_The task:_
Search the entries for the word "Abrir". Copy every line where it turns up.

_Record set:_
--------

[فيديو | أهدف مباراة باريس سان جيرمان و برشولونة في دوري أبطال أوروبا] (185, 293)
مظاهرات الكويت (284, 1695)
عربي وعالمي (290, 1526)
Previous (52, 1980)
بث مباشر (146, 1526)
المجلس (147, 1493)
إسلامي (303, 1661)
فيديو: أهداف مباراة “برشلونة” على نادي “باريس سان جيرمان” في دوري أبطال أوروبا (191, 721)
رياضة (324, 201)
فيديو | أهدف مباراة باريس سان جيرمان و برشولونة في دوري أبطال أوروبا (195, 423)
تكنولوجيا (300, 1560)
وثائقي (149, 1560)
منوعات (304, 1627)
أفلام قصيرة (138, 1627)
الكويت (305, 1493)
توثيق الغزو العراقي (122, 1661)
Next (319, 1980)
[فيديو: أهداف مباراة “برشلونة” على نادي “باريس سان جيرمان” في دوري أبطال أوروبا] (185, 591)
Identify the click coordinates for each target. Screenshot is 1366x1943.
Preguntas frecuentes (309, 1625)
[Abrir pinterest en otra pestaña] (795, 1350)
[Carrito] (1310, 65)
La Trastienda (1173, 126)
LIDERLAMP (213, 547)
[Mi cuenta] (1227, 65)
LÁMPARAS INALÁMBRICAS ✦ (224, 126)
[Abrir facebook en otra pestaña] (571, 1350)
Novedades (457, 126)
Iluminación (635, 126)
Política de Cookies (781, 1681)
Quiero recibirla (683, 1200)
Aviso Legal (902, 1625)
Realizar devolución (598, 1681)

--------

_Result for this task:_
[Abrir pinterest en otra pestaña] (795, 1350)
[Abrir facebook en otra pestaña] (571, 1350)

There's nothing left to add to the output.